When it comes to commercial financing, there are two main routes you can use to get the equipment your business needs: equipment financing and equipment leasing. Both options involve you paying for your equipment in increments rather than dropping down the full amount of the purchase price all at once.
Equipment leasing might be the best way to approach your business commercial financing if you run a small or a new business without a great deal of access to capital. This is because standard equipment leasing does not require a down payment like standard equipment financing does. Rather, it involves regular, fixed monthly payments.
The major downside of standard commercial equipment leasing is that you never own your equipment. No matter how long you make regular payments on your lease, the equipment will still belong to the lessor. The lessor is the person or company that rents or leases the property or equipment to the lessee.
However, there are definite upsides to leasing. The startup costs are the main reason leasing is advantageous-not only is there no down payment, the equipment itself is collateral. This frees up cash and assets for you to develop other parts of your business.
Leasing also protects you from obsolescence, which is particularly important with high-tech gear like computers. If the equipment you are leasing becomes out of date near the end of your lease, for example, the lessor is stuck with it, not you. Finally, the payments on this form of commercial equipment financing are usually tax deductible.
Equipment financing is a good option for businesses with some cash available who want to buy large, expensive equipment that is not going to become obsolete in the foreseeable future. Examples of this might include chillers, trucks, and factory equipment. This kind of commercial financing is a good option for companies that either have been around for a long time or plan on being around for a long time; either way, it is for companies with a long term outlook in mind.

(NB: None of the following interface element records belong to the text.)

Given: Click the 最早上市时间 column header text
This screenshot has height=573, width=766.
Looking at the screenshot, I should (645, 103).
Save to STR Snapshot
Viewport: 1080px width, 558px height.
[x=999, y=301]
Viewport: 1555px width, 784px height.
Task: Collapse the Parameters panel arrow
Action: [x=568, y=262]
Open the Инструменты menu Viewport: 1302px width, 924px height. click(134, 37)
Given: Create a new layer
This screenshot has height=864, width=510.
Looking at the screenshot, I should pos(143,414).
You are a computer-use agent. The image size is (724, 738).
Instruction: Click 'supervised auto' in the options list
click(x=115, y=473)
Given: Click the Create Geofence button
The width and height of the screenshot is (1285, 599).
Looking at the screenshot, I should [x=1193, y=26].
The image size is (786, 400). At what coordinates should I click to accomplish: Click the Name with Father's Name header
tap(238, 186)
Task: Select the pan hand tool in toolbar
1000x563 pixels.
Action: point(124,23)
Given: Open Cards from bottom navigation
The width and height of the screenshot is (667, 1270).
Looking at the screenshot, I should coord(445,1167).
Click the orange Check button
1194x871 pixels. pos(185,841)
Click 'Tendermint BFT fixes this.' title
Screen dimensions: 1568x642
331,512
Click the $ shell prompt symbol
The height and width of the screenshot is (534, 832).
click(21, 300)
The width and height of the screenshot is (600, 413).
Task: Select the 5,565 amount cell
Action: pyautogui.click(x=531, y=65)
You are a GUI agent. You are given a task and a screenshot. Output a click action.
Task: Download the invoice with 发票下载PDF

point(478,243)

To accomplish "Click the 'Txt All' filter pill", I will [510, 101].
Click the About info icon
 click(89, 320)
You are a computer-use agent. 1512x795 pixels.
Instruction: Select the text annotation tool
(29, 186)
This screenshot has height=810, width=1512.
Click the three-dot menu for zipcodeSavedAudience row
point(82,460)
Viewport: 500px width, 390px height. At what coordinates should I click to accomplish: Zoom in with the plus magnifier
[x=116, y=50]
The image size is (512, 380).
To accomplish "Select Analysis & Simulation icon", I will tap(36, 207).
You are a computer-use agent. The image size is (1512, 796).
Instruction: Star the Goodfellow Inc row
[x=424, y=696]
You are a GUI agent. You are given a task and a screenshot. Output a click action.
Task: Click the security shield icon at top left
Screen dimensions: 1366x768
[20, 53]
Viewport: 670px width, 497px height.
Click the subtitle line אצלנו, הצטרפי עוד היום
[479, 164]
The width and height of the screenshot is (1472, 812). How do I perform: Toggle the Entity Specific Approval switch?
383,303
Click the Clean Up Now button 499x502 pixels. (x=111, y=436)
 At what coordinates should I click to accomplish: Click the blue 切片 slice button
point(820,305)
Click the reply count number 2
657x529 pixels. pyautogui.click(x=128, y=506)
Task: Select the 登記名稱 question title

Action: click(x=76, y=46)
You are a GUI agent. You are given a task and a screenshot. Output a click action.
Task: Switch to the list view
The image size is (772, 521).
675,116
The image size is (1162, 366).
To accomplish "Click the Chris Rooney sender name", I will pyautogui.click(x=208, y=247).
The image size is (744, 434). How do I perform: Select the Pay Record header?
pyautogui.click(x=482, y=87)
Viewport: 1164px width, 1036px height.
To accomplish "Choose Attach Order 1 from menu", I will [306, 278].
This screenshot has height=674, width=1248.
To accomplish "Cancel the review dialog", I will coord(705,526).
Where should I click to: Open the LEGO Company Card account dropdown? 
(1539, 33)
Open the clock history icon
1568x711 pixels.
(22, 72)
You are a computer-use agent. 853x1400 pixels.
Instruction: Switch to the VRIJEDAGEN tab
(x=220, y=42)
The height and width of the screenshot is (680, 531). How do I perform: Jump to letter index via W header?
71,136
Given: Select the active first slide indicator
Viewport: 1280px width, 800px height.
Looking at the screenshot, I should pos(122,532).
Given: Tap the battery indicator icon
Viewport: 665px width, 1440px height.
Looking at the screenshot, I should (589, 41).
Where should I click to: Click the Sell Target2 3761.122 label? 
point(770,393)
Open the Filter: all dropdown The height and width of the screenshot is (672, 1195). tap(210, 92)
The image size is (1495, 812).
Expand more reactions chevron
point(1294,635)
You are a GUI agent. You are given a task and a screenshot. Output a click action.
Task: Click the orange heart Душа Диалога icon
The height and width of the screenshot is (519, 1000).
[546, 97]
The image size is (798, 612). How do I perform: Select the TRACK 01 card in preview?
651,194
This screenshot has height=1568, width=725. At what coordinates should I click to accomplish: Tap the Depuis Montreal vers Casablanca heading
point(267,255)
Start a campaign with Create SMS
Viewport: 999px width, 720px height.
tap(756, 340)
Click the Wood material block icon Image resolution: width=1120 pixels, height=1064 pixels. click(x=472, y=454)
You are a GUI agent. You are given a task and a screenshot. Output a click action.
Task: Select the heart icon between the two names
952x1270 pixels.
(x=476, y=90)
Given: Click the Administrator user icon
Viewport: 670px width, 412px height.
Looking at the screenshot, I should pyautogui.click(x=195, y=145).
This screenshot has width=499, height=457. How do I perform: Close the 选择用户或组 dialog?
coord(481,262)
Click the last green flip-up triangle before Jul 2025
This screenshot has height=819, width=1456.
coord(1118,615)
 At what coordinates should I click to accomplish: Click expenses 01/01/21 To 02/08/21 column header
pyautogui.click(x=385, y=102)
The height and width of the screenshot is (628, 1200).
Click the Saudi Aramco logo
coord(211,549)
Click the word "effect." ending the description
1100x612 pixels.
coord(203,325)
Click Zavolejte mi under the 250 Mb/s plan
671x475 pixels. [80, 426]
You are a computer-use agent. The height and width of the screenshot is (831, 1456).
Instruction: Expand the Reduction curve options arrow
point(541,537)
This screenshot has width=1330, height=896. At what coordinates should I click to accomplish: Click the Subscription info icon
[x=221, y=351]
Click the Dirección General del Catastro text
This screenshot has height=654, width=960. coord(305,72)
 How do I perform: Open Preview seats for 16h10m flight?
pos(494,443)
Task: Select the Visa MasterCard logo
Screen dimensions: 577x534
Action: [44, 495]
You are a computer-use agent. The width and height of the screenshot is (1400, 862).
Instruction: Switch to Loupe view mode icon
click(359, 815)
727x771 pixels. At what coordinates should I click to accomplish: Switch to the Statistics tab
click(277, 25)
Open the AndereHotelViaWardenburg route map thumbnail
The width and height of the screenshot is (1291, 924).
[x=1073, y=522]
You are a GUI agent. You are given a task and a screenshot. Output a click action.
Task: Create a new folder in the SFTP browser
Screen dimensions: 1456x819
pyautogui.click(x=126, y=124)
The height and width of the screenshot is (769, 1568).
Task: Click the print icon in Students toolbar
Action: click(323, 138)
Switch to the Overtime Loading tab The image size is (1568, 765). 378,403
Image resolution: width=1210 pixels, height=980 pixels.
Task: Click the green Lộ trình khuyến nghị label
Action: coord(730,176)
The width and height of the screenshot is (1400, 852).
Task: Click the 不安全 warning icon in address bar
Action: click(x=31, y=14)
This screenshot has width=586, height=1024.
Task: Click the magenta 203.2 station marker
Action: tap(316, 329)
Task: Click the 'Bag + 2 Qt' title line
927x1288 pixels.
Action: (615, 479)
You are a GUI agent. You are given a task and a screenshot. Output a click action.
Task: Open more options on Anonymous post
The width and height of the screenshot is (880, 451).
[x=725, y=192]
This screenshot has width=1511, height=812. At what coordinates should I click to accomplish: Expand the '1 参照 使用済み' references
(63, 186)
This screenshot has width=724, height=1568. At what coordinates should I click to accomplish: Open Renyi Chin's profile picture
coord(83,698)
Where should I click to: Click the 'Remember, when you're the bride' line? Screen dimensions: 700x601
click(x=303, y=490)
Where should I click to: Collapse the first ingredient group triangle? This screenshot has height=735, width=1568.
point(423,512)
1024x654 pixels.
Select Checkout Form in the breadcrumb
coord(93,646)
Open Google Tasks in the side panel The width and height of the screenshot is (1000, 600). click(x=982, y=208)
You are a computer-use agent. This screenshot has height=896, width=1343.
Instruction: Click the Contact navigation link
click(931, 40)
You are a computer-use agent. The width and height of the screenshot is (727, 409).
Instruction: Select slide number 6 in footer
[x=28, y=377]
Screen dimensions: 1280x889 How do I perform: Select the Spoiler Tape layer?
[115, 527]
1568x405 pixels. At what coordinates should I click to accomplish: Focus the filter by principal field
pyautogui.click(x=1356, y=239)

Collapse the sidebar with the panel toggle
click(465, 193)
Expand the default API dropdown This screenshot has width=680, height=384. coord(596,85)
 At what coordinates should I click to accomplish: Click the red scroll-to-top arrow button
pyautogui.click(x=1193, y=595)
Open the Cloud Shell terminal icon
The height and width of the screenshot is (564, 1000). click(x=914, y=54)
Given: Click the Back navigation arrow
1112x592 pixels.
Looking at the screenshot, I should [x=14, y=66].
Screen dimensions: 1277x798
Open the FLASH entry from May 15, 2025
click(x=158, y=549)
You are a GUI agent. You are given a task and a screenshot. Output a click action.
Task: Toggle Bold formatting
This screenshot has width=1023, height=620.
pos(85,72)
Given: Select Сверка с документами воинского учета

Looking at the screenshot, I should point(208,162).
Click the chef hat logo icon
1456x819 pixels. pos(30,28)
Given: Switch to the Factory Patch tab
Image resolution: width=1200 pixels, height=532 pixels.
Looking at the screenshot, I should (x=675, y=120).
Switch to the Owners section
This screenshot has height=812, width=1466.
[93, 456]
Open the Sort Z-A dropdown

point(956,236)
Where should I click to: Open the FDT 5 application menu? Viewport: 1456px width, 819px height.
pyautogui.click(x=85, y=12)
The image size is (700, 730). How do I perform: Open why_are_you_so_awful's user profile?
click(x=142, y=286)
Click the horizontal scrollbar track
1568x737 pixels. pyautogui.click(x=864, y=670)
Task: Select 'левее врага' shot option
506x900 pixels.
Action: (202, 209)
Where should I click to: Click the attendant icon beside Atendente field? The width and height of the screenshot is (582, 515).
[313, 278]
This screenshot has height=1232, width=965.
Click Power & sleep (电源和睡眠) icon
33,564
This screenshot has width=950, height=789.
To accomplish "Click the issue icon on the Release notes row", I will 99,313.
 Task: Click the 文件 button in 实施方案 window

This is partly because commercial financing in the form of a loan takes a large amount of startup money, as the down payment and collateral are both expensive and in the long run is generally less expensive.
This is also good option if the business equipment in question is key to the long-term growth and/or stability of your company. Commercial equipment financing takes high startup costs and the tax benefit is usually amortized over 15 years of the useful life of the equipment, which may or may not be greater than what you could deduct if the equipment were leased. A big benefit of equipment financing is that once the equipment is paid off the payments drop to zero. This is not an option for leasing.